Have you ever had a moment where you felt as though something wasn't right? Perhaps stepping into a parking lot late at night, or feeling negative around someone without knowing why? And if you've experienced this before, have you shrugged it off, dismissing it as illogical nonsense?
As a culture, we have learned to believe that rationality is what should prevail when making decisions about anything from crucial business mergers to what to eat for lunch. But what of that "inner voice", that gut feeling, that little something instinctual from within that tells us how we feel beneath those layers of logic?
Instinct and Intuition, as I define it, is this:
• Instinct is our innate inclination toward a particular behavior (as opposed to a learned response).
• A gut feeling—or a hunch—is a sensation that appears quickly in consciousness (noticeable enough to be acted on if one chooses to) without us being fully aware of the underlying reasons for its occurrence.
• Intuition is a process that gives us the ability to know something directly without analytic reasoning, bridging the gap between the conscious and nonconscious parts of our mind, and also between instinct and reason.

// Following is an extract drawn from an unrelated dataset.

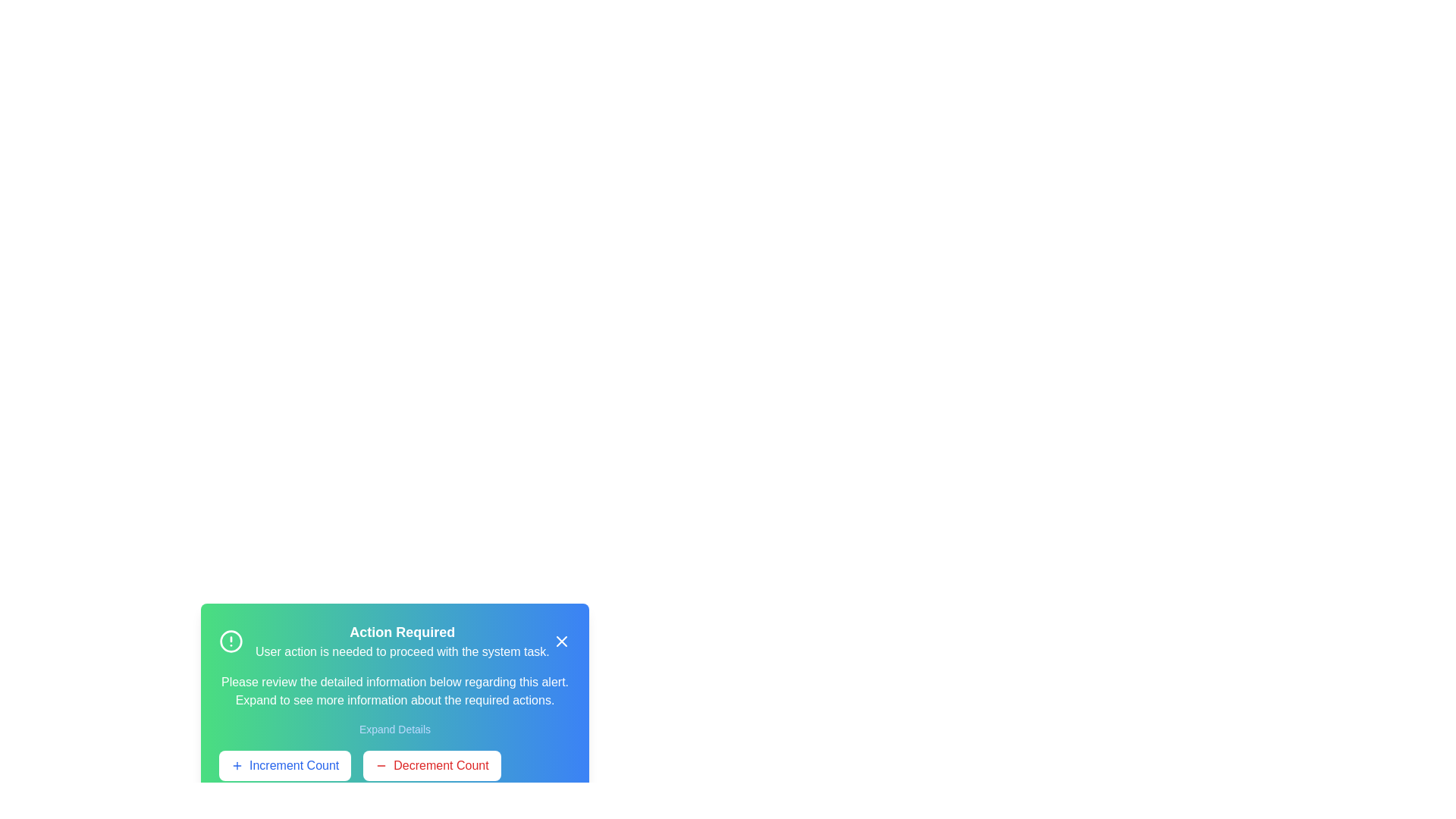 Image resolution: width=1456 pixels, height=819 pixels. What do you see at coordinates (394, 728) in the screenshot?
I see `the 'Expand Details' button to toggle the detailed message visibility` at bounding box center [394, 728].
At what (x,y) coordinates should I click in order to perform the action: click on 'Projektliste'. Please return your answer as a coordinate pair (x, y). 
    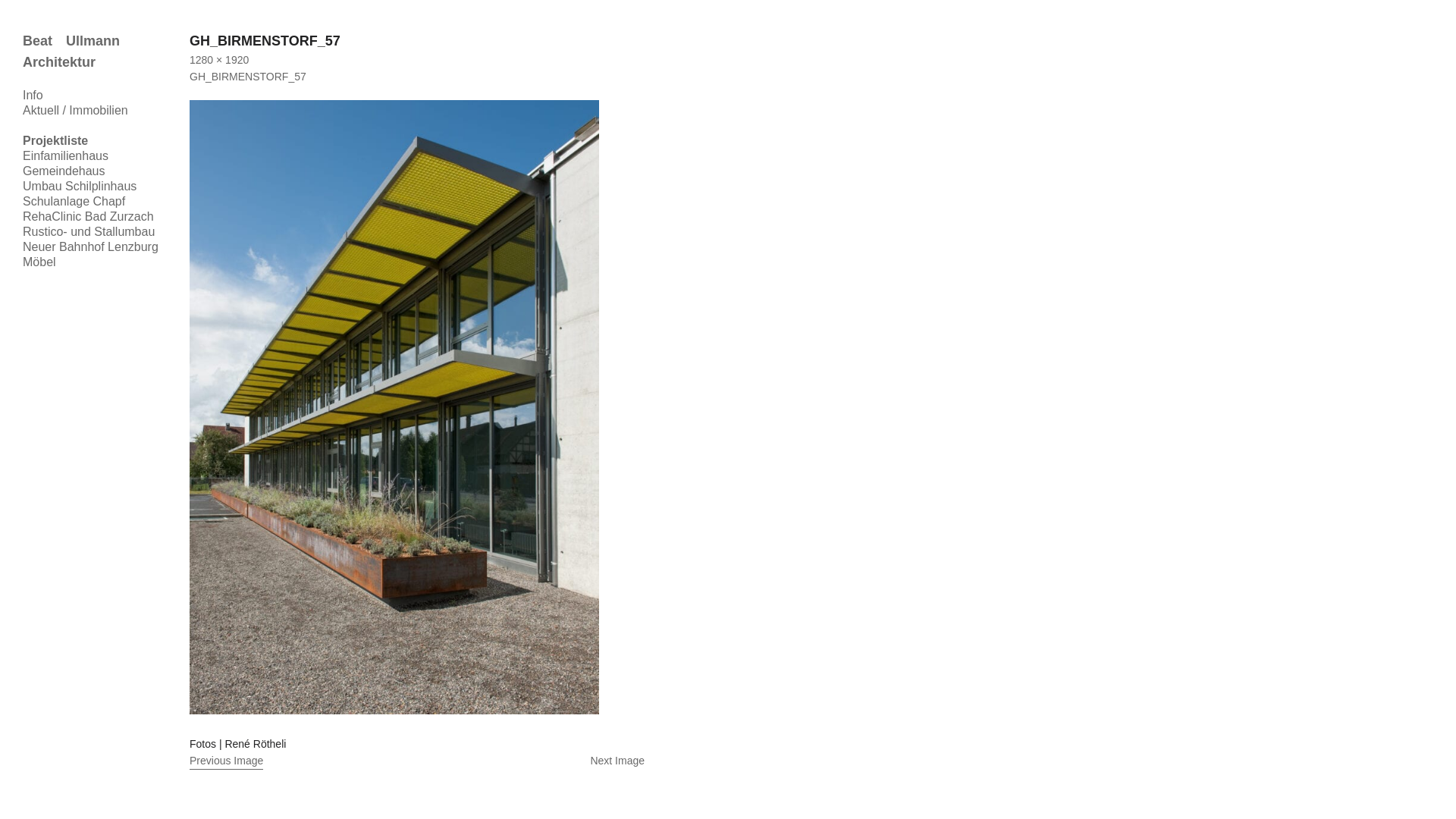
    Looking at the image, I should click on (55, 140).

In essence, we need both instinct and reason to make the best possible decisions for ourselves, our businesses, and our families. Unfortunately, many of us—even when we experience success using this lesser acknowledged part of us-are uncomfortable with the idea of using our instincts as a guidance tool. We are embarrassed to say that we follow hunches, we mistrust the sometimes-cryptic messages that our instincts send to us, and consequently we diminish our capacity to leverage the power of our own instincts when we need them most. Our discomfort with the idea of relying on our instincts is based on millennia of cultural prejudice...
We don't have to reject scientific logic in order to benefit from instinct. We can honor and call upon all of these tools, and we can seek balance. And by seeking this balance we will finally bring all of the resources of our braininto action. Until about a hundred years ago science wasn't even aware of the role of our unconscious, but studies now show that only 20 percent of the brain's gray matter is dedicated to conscious thoughts, while 80 percent is dedicated to nonconscious thoughts...
1 - Keep a journal. Writing your thoughts and feelings down on paper—even if you "think" you have little to say—helps the nonconscious mind open up. You may find you're writing words and phrases that don't make sense to you, or stir emotional responses rather than intellectual responses. When this happens, it leads to:
2 - Turn off Your Inner Critic. Often times we rationalize away those voices within. This time, listen without judgment. Allow the inner dialogues to happen without fear or ridicule.
3 - Find a Solitary Place. A place where you can allow emotions to flow freely is an imperative part of finding and retaining the building blocks of intuition. Here you may also want to create an emotional connection to an object, a color, a piece of music or literature - anything that will allow feelings to stir that are solely from within and do not carry intellectual or rational reasoning.
These three exercises will aid you in creating a new, deeper relationship with the self, help clarify that inner voice, and allow you to bring your true instinctual awareness back into your rational everyday life."